Originally posted by David Floyd
Good point, but again, the Geneva Convention has no enforcement mechanism, and no court set up by the treaty. If the treaty had done that, most nations probably wouldn't have signed it.
Further, the application of "crimes against humanity" is bull**** - how can Milosevic or Japanese General Yama****a be considered criminals but people like Truman and FDR and Curtis LeMay not be? They all ordered the murder of civilians, except the Americans did it in a far larger scale.
Good point, but again, the Geneva Convention has no enforcement mechanism, and no court set up by the treaty. If the treaty had done that, most nations probably wouldn't have signed it.
Further, the application of "crimes against humanity" is bull**** - how can Milosevic or Japanese General Yama****a be considered criminals but people like Truman and FDR and Curtis LeMay not be?
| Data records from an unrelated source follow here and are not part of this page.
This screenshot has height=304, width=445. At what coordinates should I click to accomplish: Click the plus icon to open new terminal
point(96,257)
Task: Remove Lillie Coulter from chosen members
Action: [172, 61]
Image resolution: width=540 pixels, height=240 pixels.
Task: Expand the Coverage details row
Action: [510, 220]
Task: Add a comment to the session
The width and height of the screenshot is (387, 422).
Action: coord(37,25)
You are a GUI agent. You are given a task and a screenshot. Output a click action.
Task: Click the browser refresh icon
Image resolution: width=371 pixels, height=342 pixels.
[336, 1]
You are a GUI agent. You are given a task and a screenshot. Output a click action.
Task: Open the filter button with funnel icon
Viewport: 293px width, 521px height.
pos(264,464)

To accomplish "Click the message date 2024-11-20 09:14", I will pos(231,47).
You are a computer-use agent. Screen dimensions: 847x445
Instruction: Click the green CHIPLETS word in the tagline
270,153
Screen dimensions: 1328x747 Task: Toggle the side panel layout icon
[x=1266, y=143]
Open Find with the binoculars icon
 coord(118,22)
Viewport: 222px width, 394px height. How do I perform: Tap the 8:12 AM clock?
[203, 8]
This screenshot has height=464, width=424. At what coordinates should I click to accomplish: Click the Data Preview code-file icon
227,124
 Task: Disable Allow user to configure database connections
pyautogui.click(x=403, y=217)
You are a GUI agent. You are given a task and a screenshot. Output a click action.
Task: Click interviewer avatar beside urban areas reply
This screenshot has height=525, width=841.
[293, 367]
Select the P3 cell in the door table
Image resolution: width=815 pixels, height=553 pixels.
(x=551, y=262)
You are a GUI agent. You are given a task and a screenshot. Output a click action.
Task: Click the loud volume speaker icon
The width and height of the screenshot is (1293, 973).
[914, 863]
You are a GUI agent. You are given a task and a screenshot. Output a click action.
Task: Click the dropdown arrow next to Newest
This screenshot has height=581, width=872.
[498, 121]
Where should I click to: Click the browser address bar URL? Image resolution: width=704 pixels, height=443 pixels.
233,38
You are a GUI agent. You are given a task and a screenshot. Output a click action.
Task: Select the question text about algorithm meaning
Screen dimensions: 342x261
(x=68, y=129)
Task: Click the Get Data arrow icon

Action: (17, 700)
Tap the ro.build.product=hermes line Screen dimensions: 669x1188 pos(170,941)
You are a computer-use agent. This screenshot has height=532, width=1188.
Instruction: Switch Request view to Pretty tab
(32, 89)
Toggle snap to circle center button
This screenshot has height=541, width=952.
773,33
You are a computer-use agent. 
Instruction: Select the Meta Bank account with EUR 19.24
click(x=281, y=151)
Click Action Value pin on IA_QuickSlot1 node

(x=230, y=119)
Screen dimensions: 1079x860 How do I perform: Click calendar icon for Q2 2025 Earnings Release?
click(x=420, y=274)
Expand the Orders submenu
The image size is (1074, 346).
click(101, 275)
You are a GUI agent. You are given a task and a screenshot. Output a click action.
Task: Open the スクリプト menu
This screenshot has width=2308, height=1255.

They all ordered the murder of civilians, except the Americans did it in a far larger scale.
Would it be illegal to target non-military targets, i.e., "infrastricture" potentially killing "X" number of enemy civilians, in order to prevent crimes against humanity leveled at 10X or 100X innocents? I don't think that to do so would be right. That's what the US did in Serbia - it destroyed the infrastructure of a nation bent on the genocide of one million of its inhabitants. Since nowhere near one million Serbs were killed the policy can be said to have been justified.